Nothing is more powerful than our willingness to be misunderstood for long periods of time.
It’s that rare combination of patience and faith. If we’re willing to follow our inner guide, even if we look like an idiot and risk alienating those who don’t get the joke yet, it’s amazing what kind of magic we can ultimately create.
At my first few agency jobs, getting executive and team buy in on my ideas always felt like an uphill battle. My coworkers and bosses weren’t interested in the strategy of knowledge management as an internal and external competitive advantage.
Hang on, you want to write what? And how exactly will that impact our revenue or retention?
It was frustrating, exhausting and made me feel apathetic and oftentimes foolish. Like at one particular job, it took our team nine months to finish the wireframes for our new blog design, only to have that project shitcanned shortly thereafter. Never even saw the light of day.

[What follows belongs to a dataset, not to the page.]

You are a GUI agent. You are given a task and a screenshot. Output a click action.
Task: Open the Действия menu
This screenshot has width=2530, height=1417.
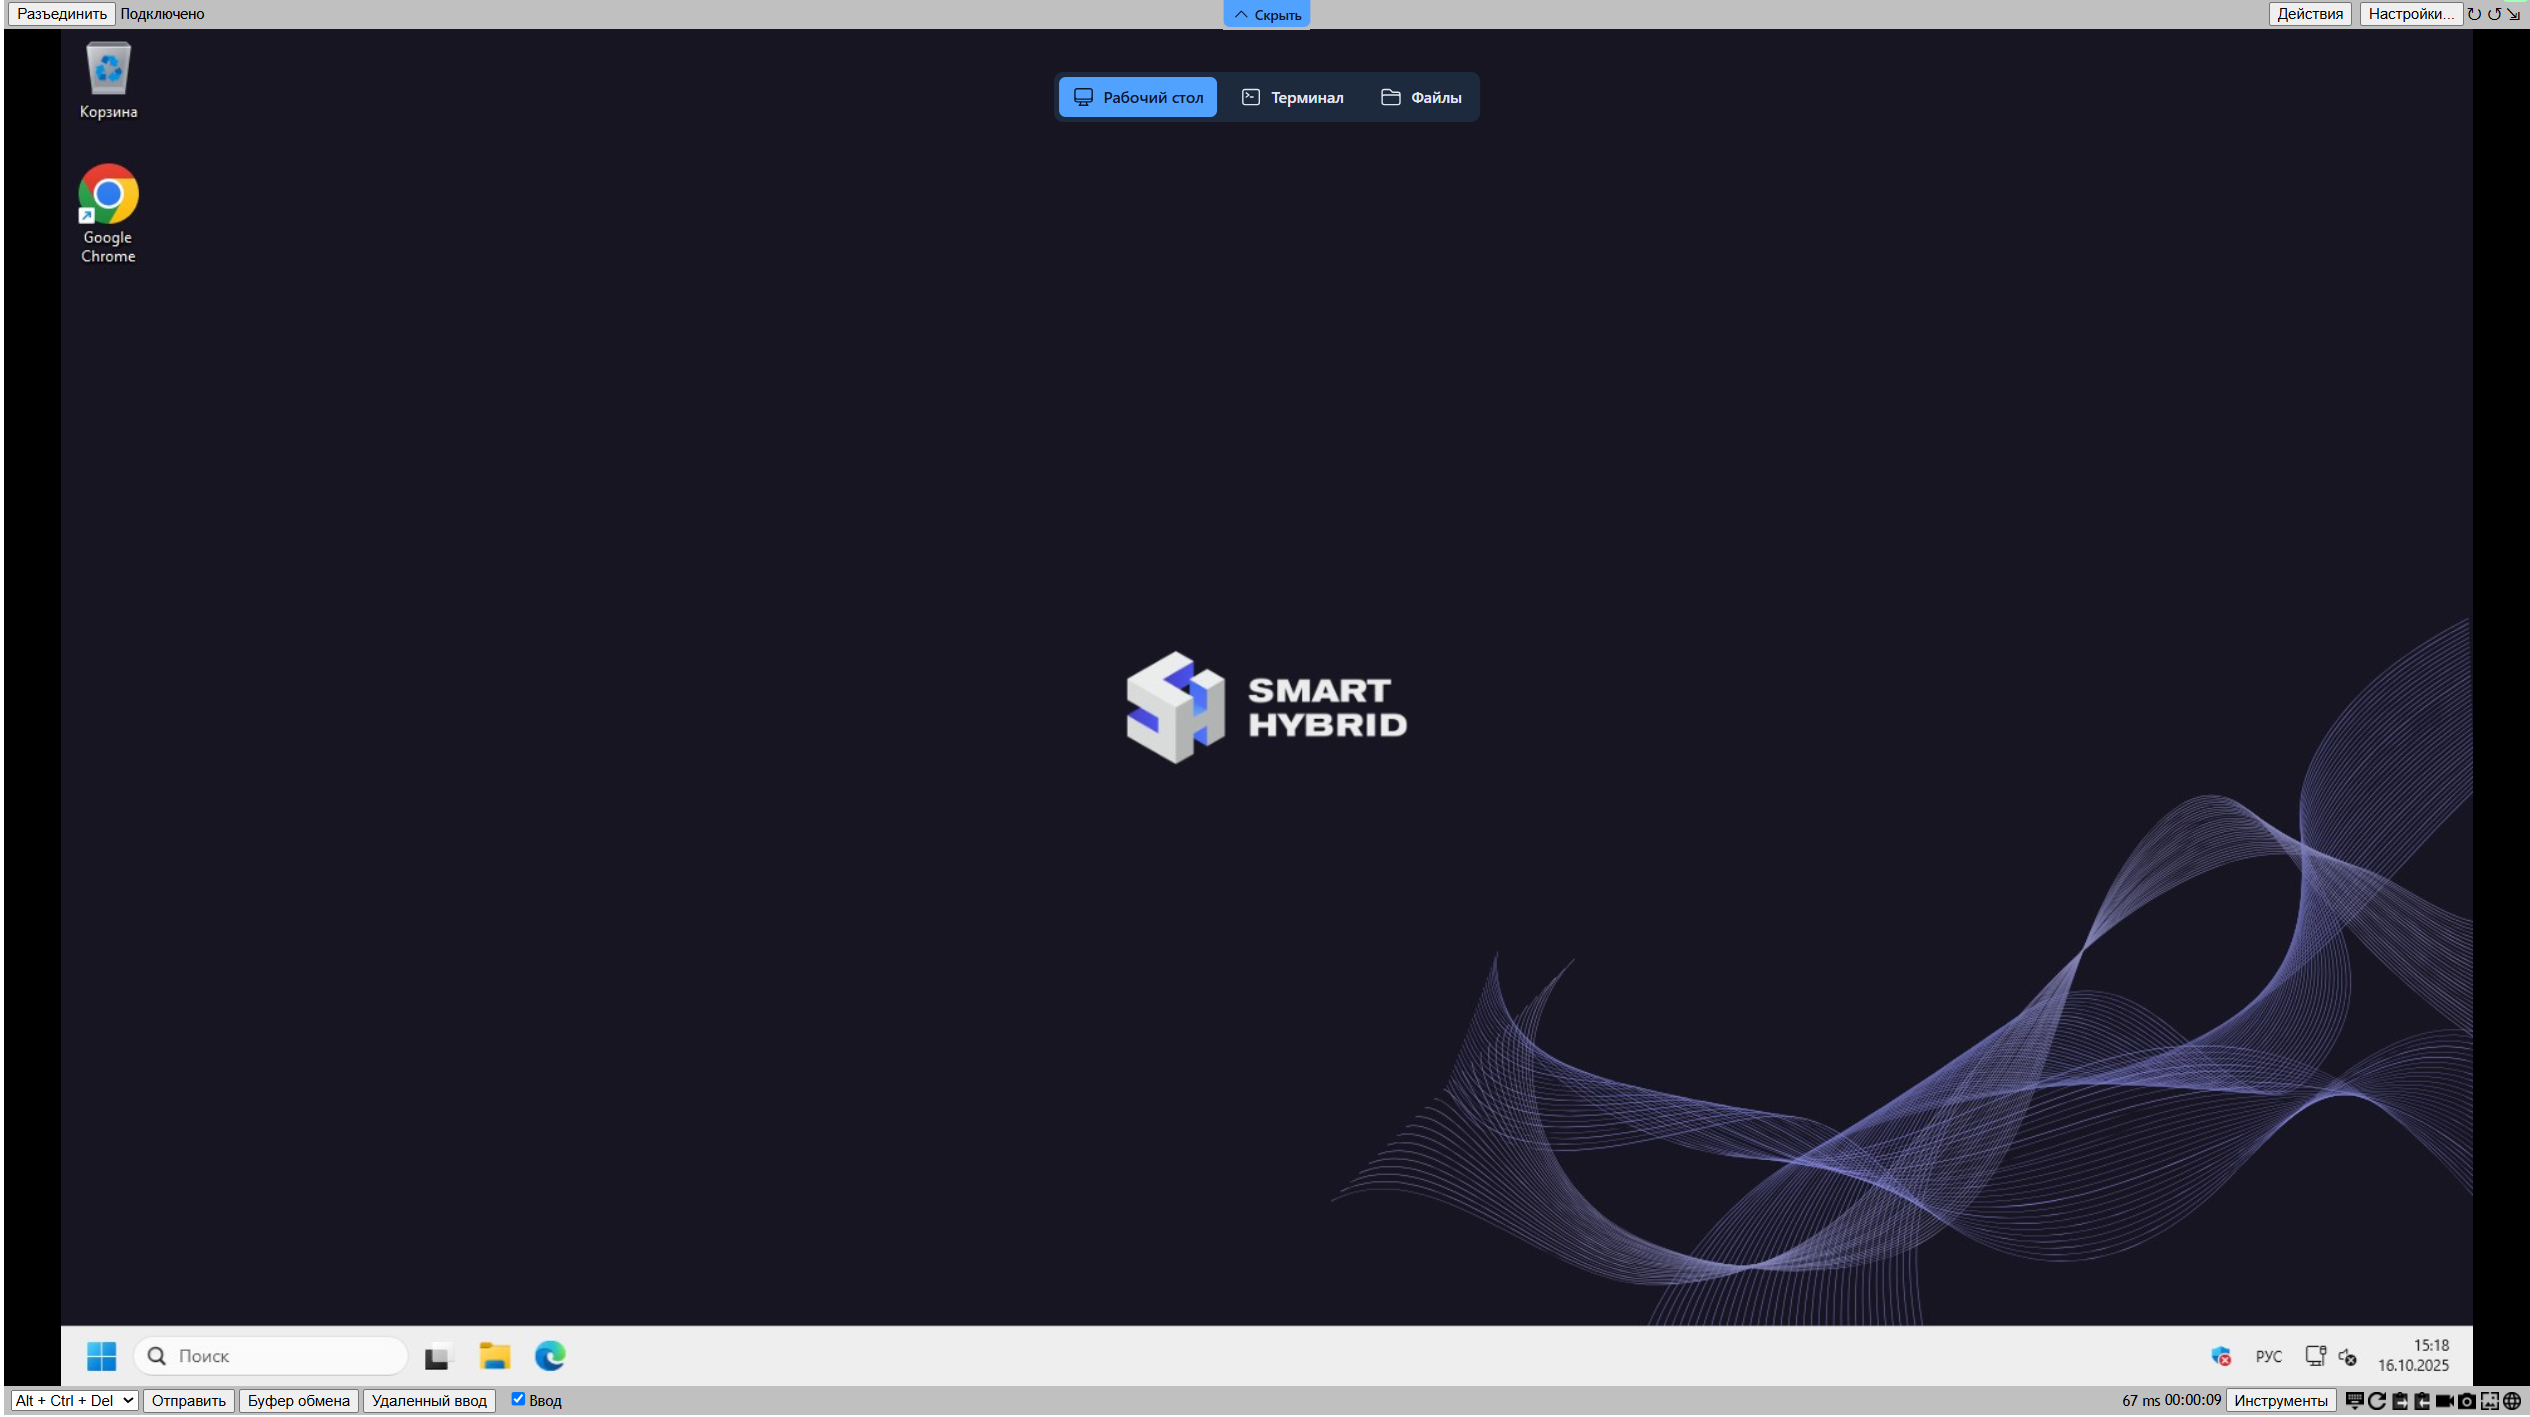point(2309,13)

Thanks guys, time well spent.
Sadly, that’s the nature of business. Many companies have a hard time in investing in things that take a long time to pay off. There is scant patience for anything that can’t be reduced to a number. If they don’t see immediate results, they’re likely to presume that what they’re doing isn’t working.
Which isn’t surprising. But then again, what if that company simply hasn’t stuck around long enough to figure it out? What if they have allowed mediocre ideas to usurp their focus because they have more immediate payoff?
Amazon’s very first shareholder letter comes to mind. Bezos wrote back in the late nineties how he believed that a fundamental measure of their success would value they created over the long term. And because of their emphasis on the long term, they would make decisions and weigh tradeoffs differently than some companies.
A tenet of this framework is that they would continue to make investment decisions in light of long term market leadership considerations rather than short term profitability considerations or short term marketplace reactions.
Amazon, as the legend has it, consistently lost money for its first several years as a public company. But fast forward to today, and they’re pulling in nearly two billion a quarter. Their willingness to be misunderstood for nearly two decades paid off handsomely.
And this is why companies should hire people who are not only willing to initiate risky projects, but who are also willing to be misunderstood along the way. Executives should ask questions to find out and flag individuals who have a deep capacity for delayed gratification.
Because those are the ones who are willing to play the long arc game, wait out the world and do something amazing. Don’t let them tell you any different.
Your greatest competitive advantage is the willingness to stick around long enough to figure it out. You might find yourself feeling undervalued. You might notice others growing weary of the tedium of your persistence. And you might have to accommodate the incessant doubt that comes with the territory.
But then again, you might also be right.
LET ME ASK YA THIS…
Will you still be around when the world is finally ready for you?